**What is asked:** Copy the rows from the start through the line that contains "pos(224,349)", swapping "Select" for "Choose" and changing nothing else. Leave the pictures out.

**Listing:**
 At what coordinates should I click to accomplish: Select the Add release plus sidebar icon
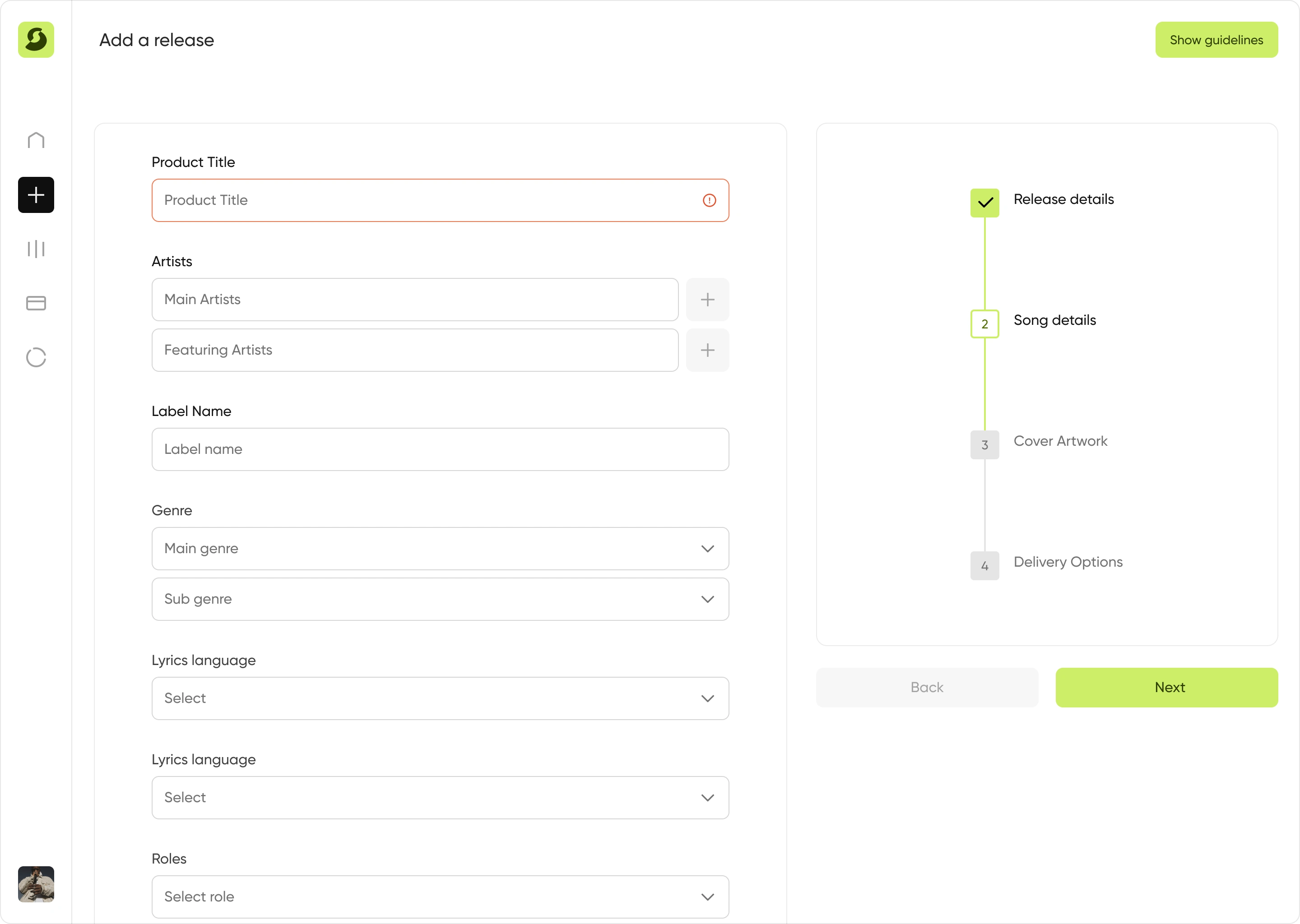[x=36, y=195]
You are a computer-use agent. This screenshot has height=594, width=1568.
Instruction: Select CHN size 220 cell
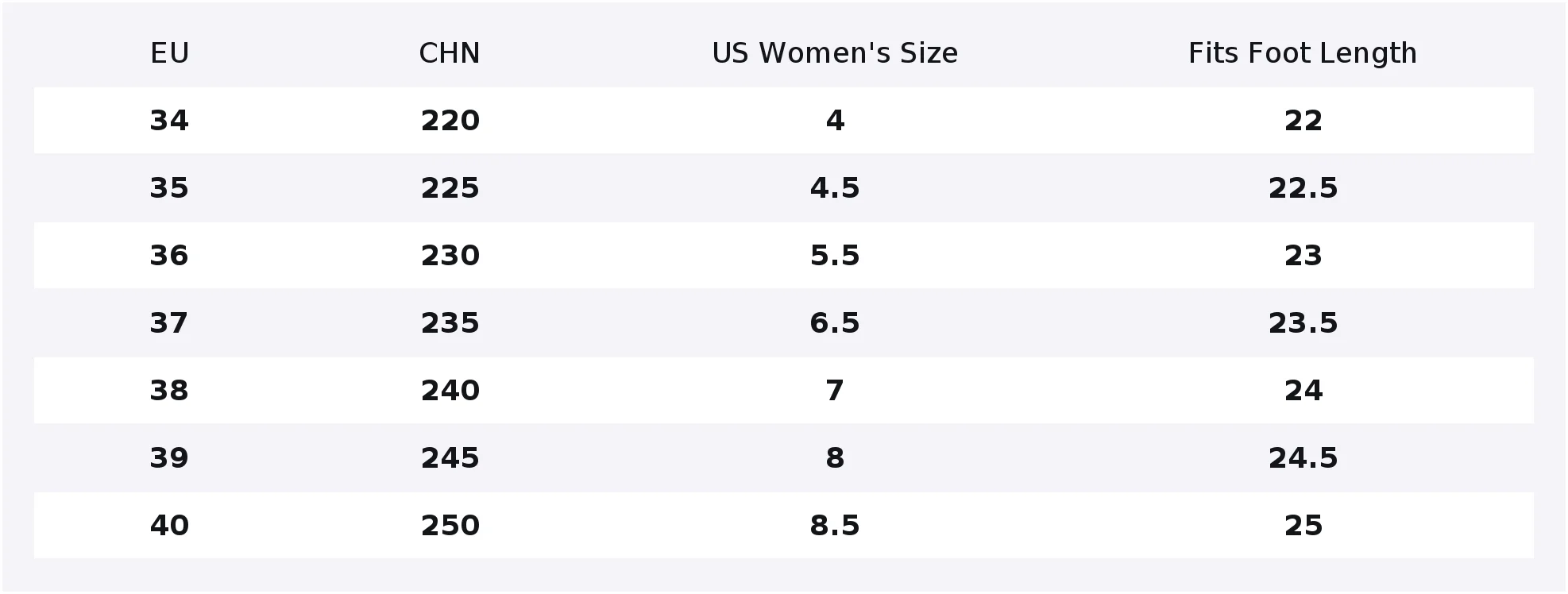pos(450,121)
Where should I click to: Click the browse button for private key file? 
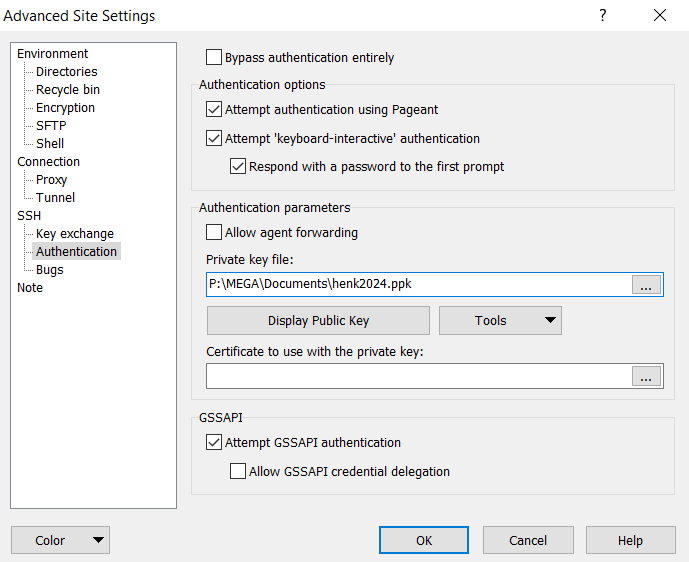point(646,284)
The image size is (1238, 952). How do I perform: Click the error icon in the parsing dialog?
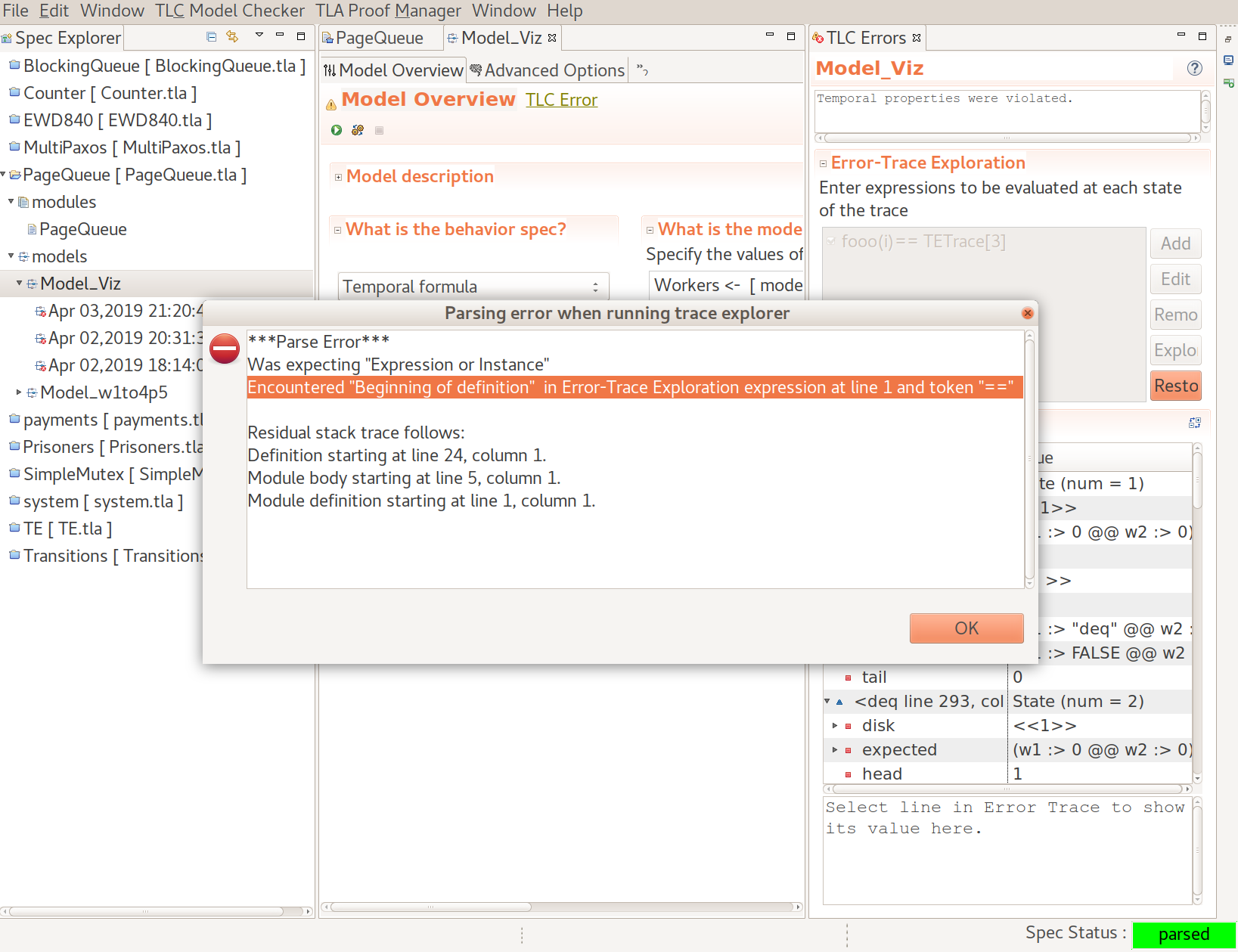pos(224,349)
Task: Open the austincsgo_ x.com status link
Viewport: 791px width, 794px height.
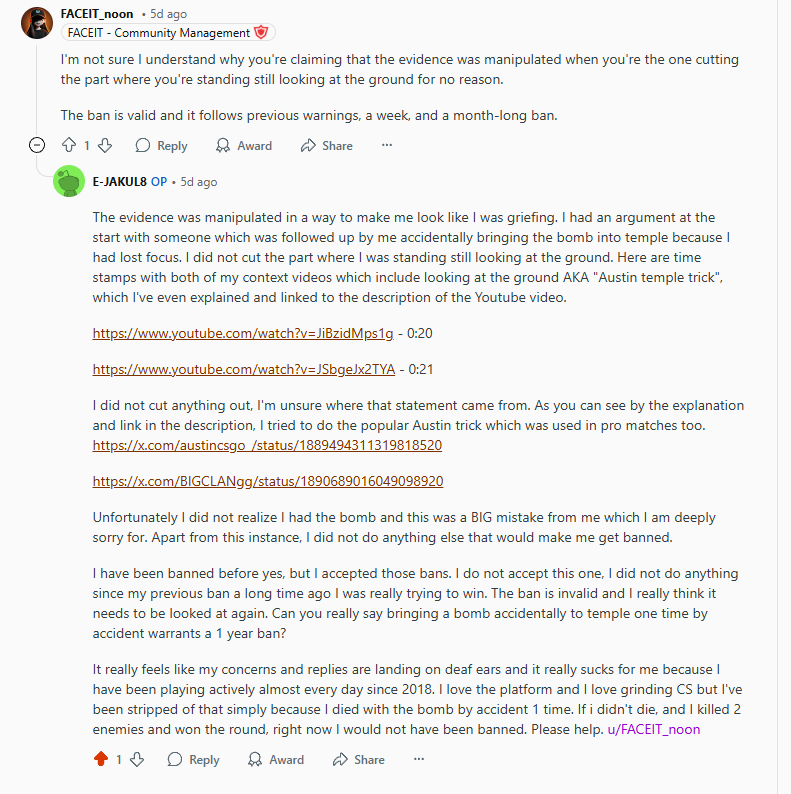Action: click(267, 445)
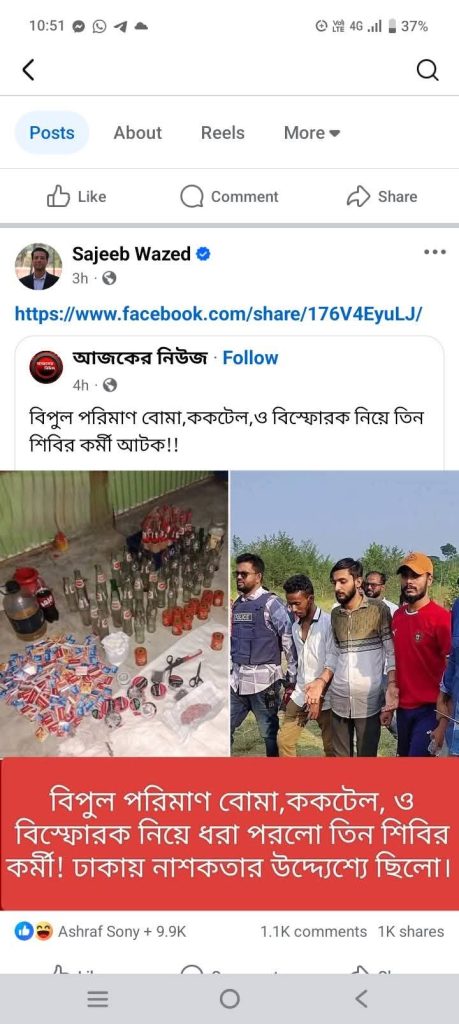
Task: Tap Android home circle button
Action: [230, 999]
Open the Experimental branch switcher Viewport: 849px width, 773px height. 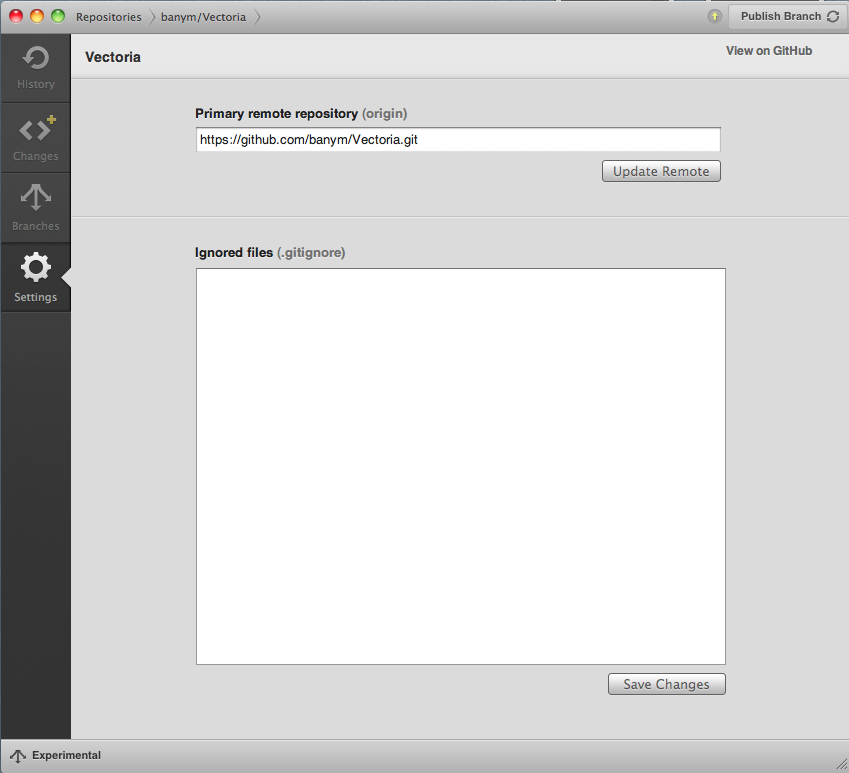click(x=66, y=756)
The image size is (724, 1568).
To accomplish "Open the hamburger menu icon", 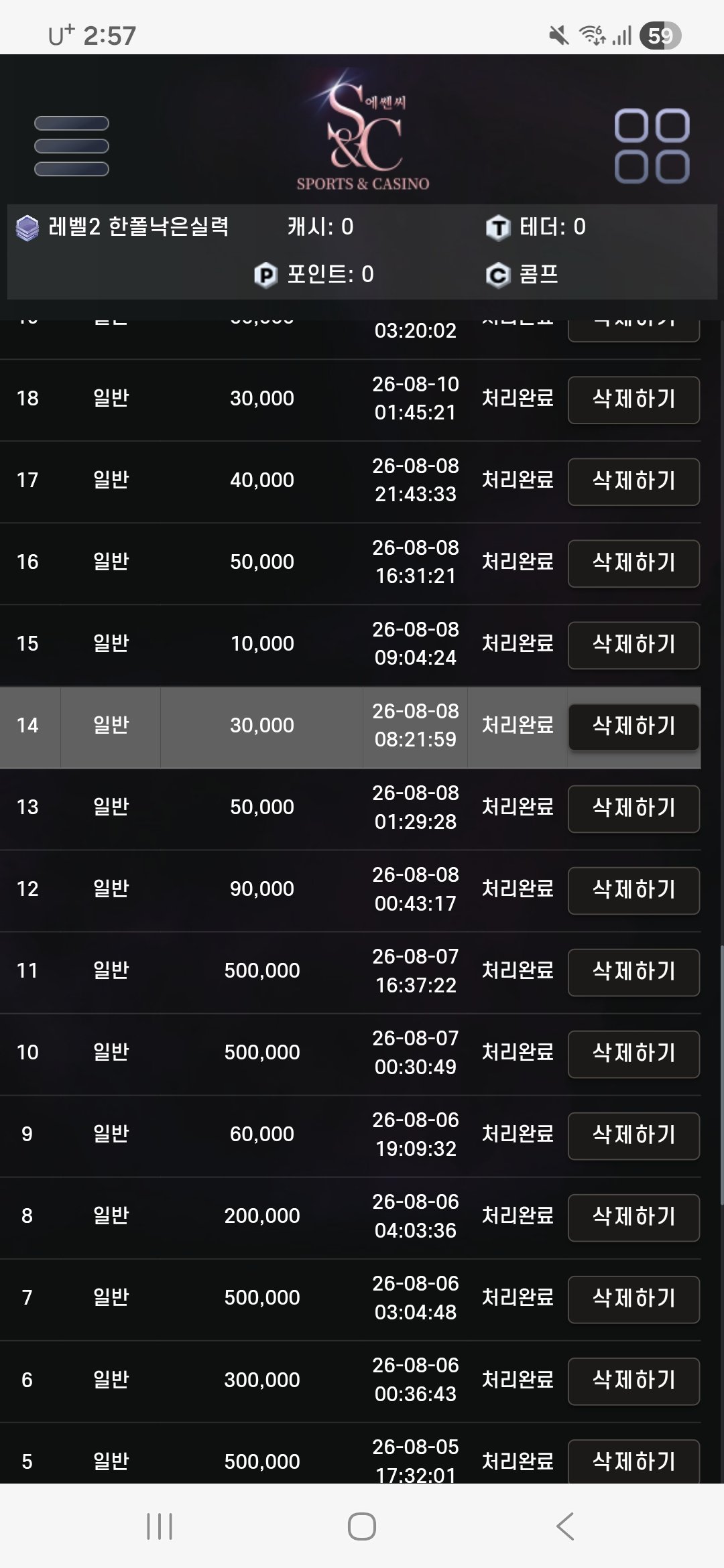I will tap(72, 146).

**Solution for this task:**
 At what coordinates should I click to accomplish: Choose the Add release plus sidebar icon
[x=36, y=195]
You are a computer-use agent. This screenshot has height=594, width=1568.
Instruction: Choose CHN size 220 cell
pos(450,121)
Where should I click to: Click the browse button for private key file? 
point(646,284)
The image size is (1238, 952). How do I perform: Click the error icon in the parsing dialog?
pos(224,349)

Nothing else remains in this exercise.